03.07.2014, erschienen im NEWSLETTER Juli 2014

Nach zuletzt noch sehr kurzfristigen Änderungen im Gesetzentwurf aufgrund von Einwänden der EU-Kommission ist die Reform des EEG im Bundestag am 27. Juni beschlossen worden. Die Reform senkt unter anderem die Ausbauziele und die Förderung für Erneuerbare Energien und schreibt neue Regeln dafür fest, inwieweit Unternehmen mit hohem Stromverbrauch von der EEG-Umlage entlastet werden.
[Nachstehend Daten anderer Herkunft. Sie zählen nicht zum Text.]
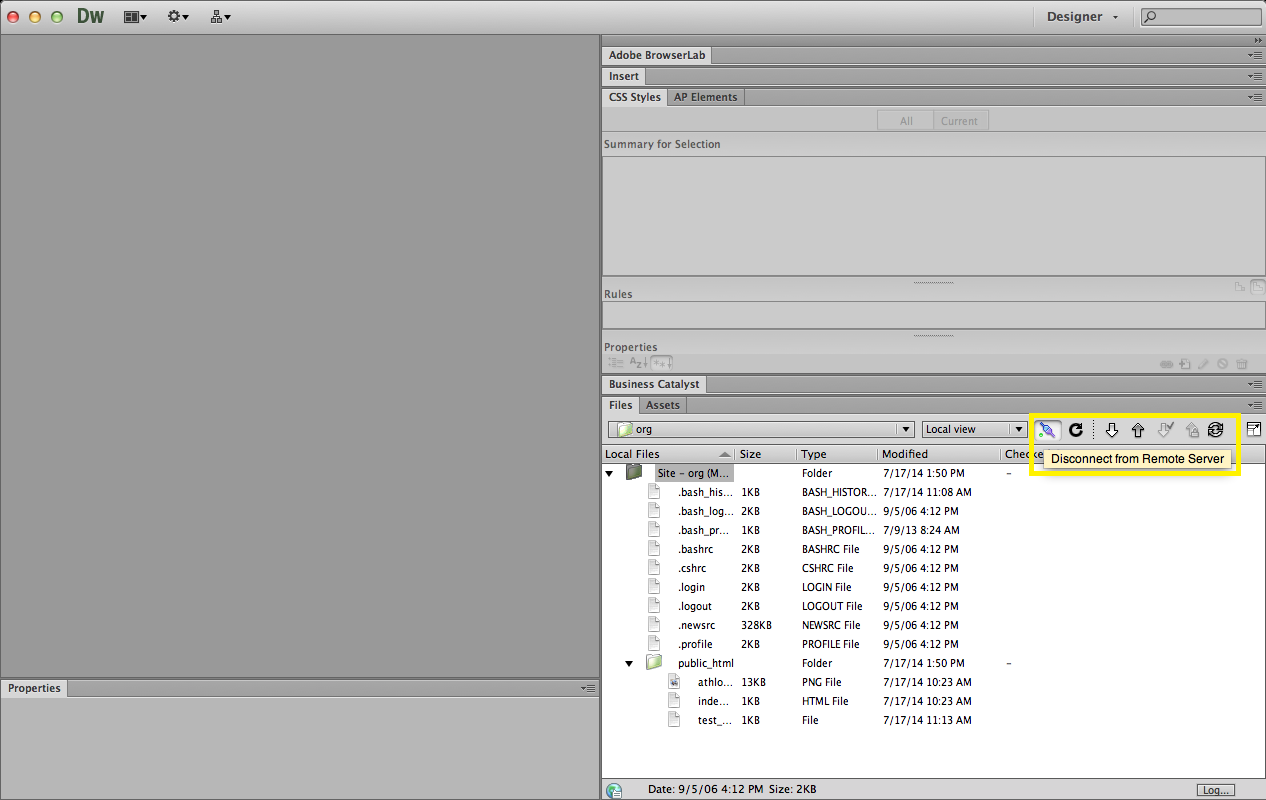
Task: Open the site management icon menu
Action: point(221,17)
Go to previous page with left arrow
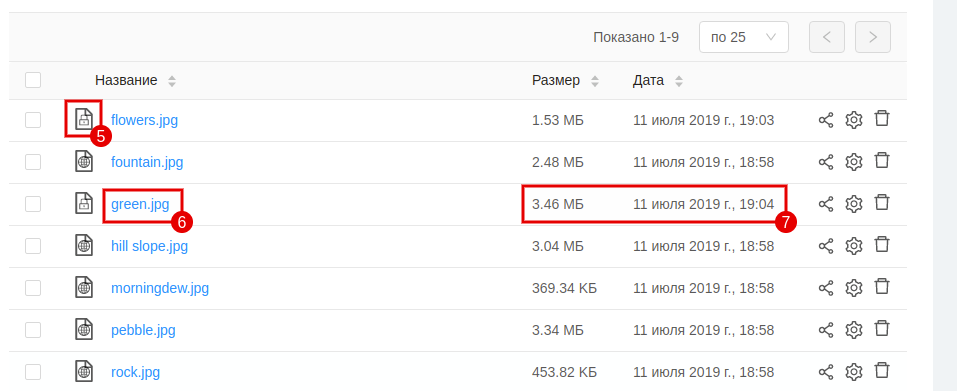Image resolution: width=957 pixels, height=391 pixels. [827, 37]
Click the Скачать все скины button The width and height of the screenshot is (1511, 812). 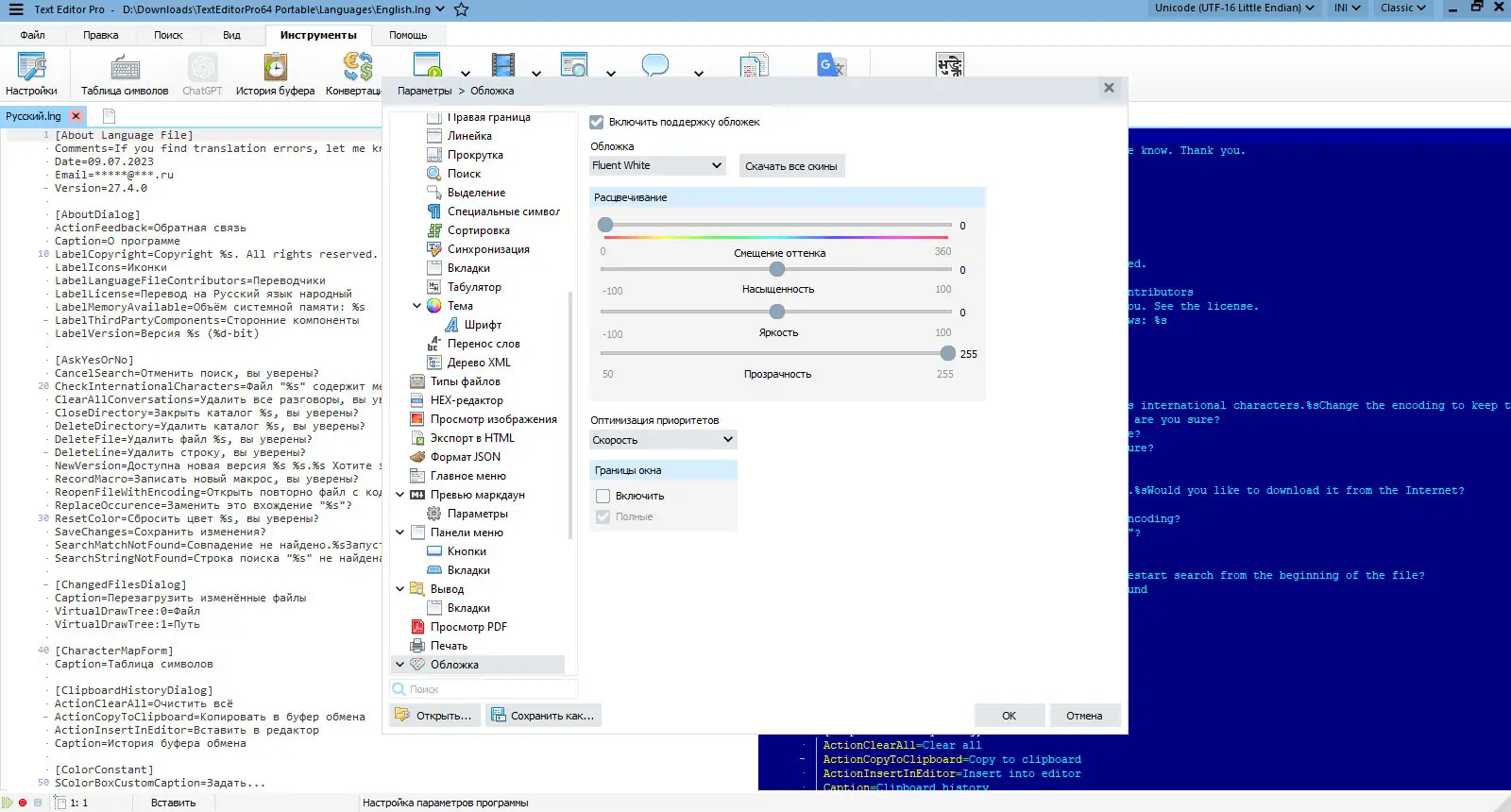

Auch wenn damit das Gesetzgebungsverfahren zur EEG-Reform von 2014 noch nicht abgeschlossen wurde, ist die Grundtendenz der Veränderungen absehbar. Neben der bereits hinlänglich diskutierten Absenkung der Vergütungen ist die verpflichtende Direktvermarktung ein weiterer Meilenstein, der die Erneuerbaren Energien stärker in den Strommarkt integrieren soll. Darüber hinaus wurde bereits gemeldet, dass nach der Verabschiedung der EEG-Novelle die Verordnung für Pilotprojekte zu Ausschreibungen im vierten Quartal dieses Jahres erstellt werden soll, die 2015 starten sollen. Nach einem Erfahrungsbericht Ende 2015 ist für das erste Halbjahr 2016 ein „EEG 3.0“ geplant, damit die Ausschreibungen im zweiten Halbjahr starten können. In letzter Konsequenz bedeuten diese Veränderungen, dass Betreiber von Erzeugungsanlagen im Erneuerbare-Energien- Bereich, die momentan lediglich ein Produktionsrisiko tragen, zukünftig stärker an den Preisrisiken des Strommarktes beteiligt werden.